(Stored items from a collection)
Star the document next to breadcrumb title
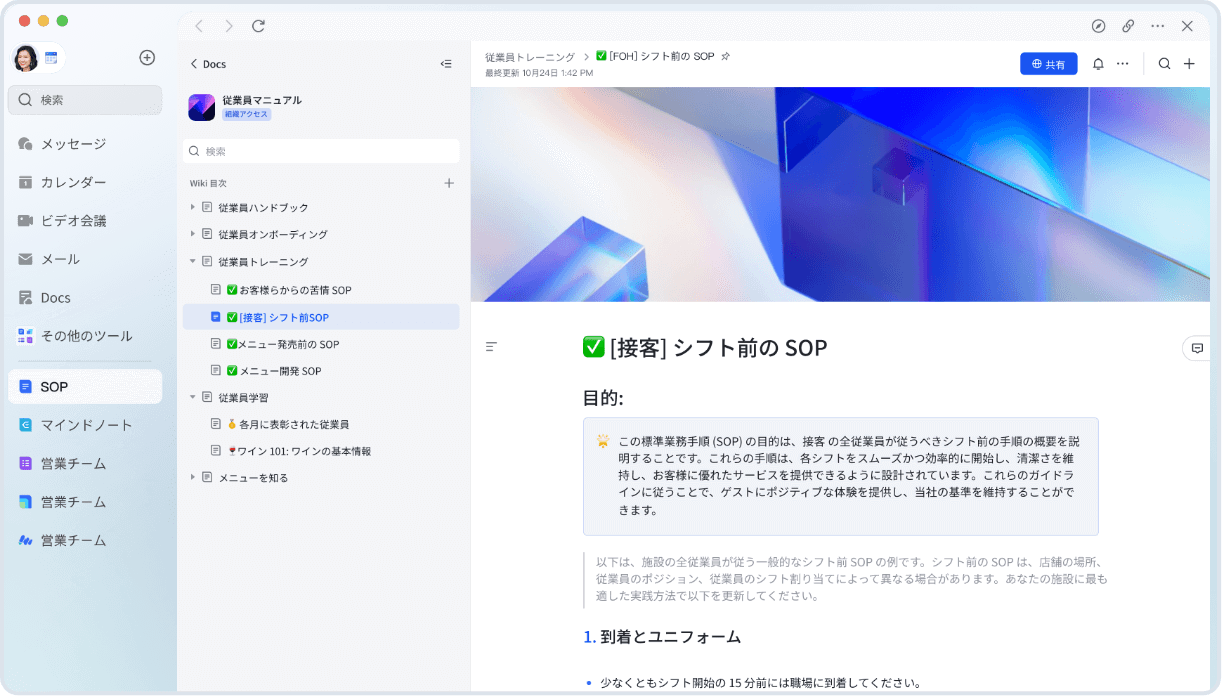1222x696 pixels. [x=726, y=57]
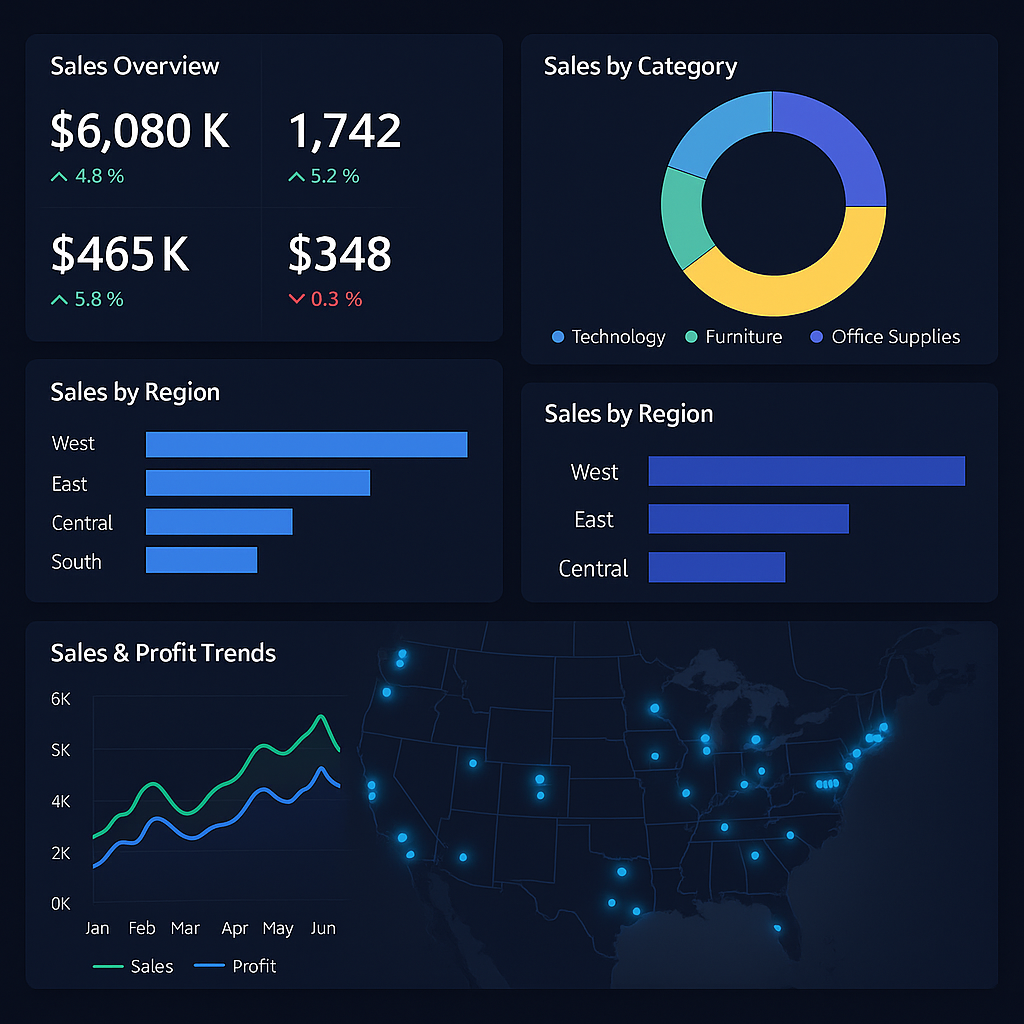Screen dimensions: 1024x1024
Task: Expand the Sales by Category panel
Action: pos(640,67)
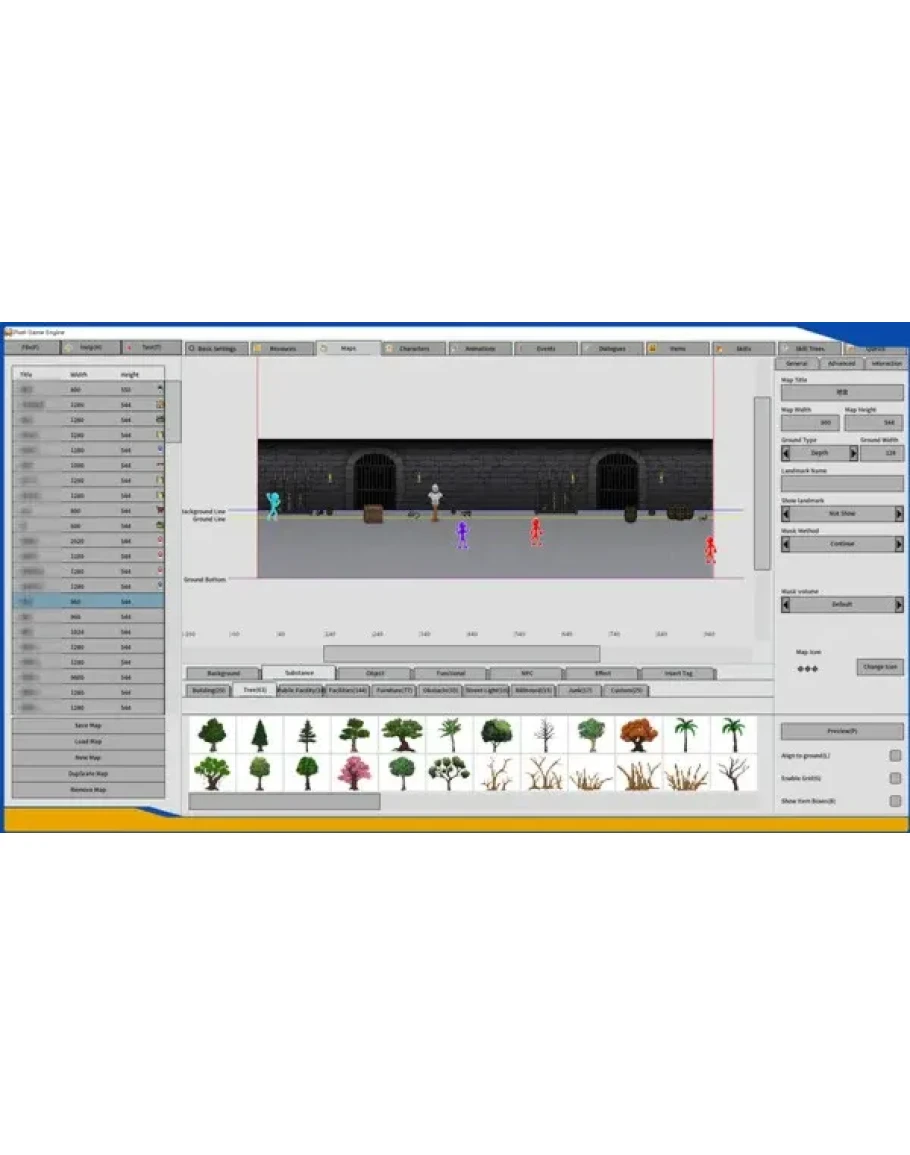Viewport: 910px width, 1155px height.
Task: Switch to the Background asset tab
Action: (222, 673)
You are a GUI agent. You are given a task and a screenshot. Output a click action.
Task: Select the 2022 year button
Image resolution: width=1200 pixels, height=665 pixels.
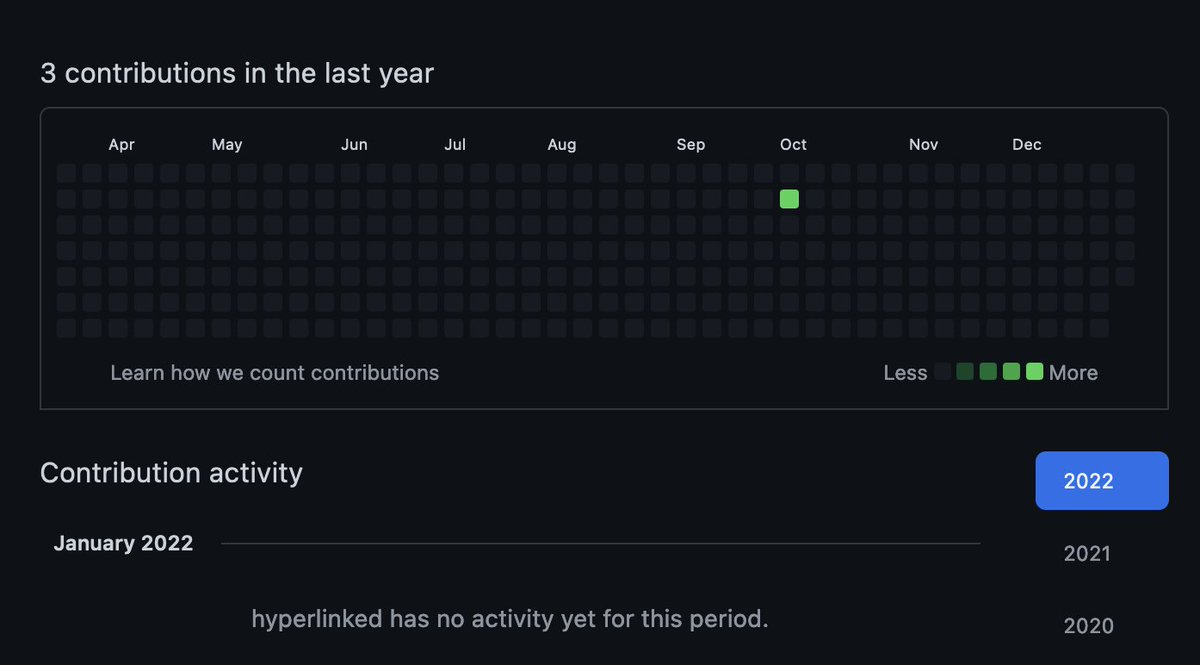[1101, 481]
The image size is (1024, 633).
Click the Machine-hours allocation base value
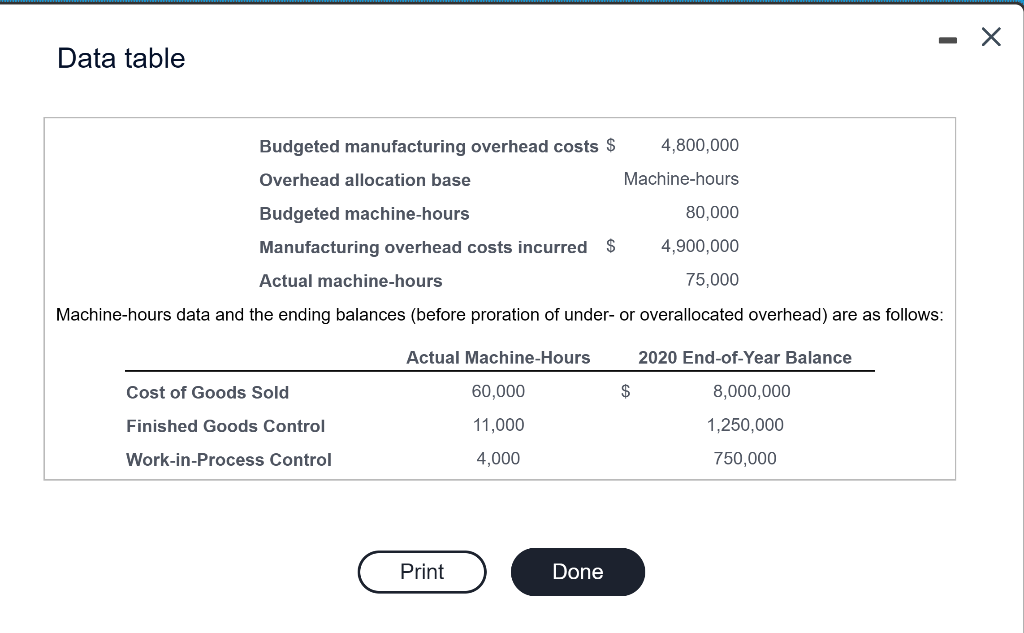(681, 178)
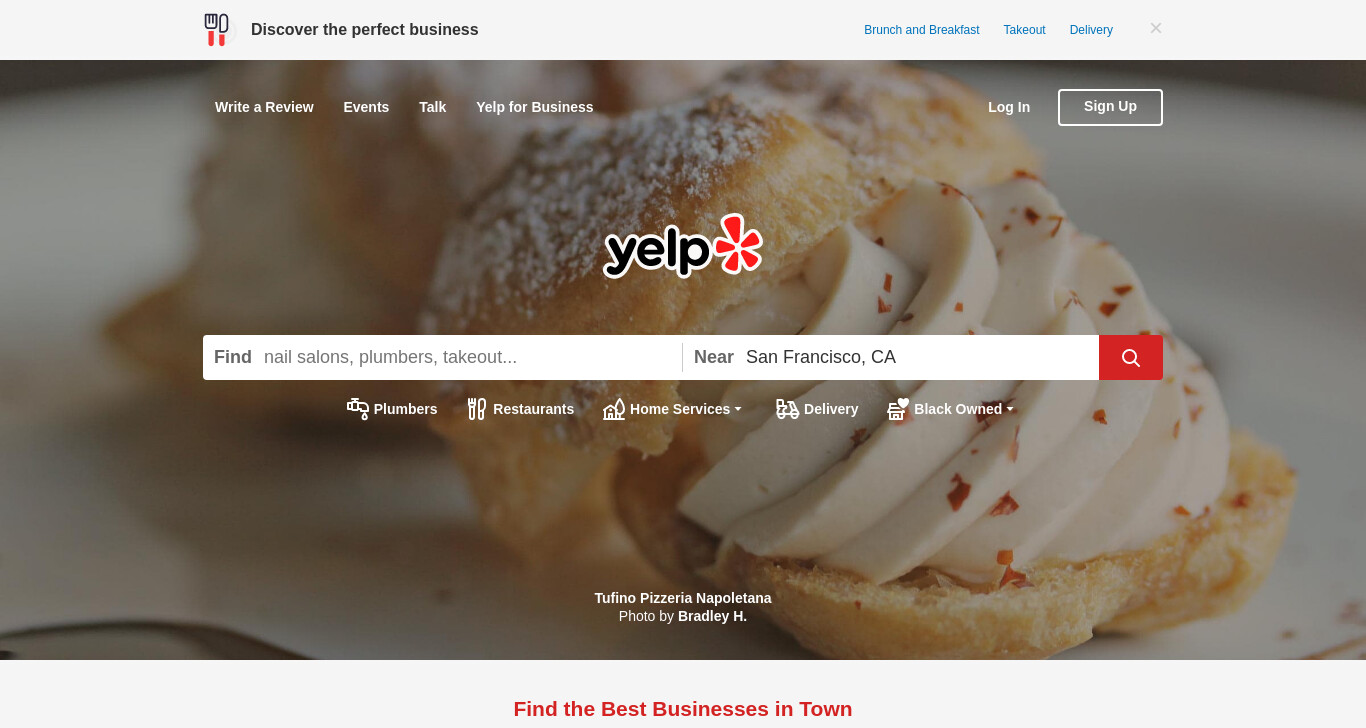Click the Black Owned storefront heart icon

click(x=898, y=409)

What the task asks - Leave out any pictures and return exactly the lines from the beginning of the data through the line with "Task: Select the 2022 year button", inclusive.

Output of the task -
Star the document next to breadcrumb title
1222x696 pixels. [x=726, y=57]
Screen dimensions: 1024x1024
Task: Expand the Sales by Category panel
Action: pos(640,67)
Viewport: 910px width, 1155px height.
Task: Switch to the Background asset tab
Action: (222, 673)
You are a GUI agent. You are given a task and a screenshot. Output a click action.
Task: Select the 2022 year button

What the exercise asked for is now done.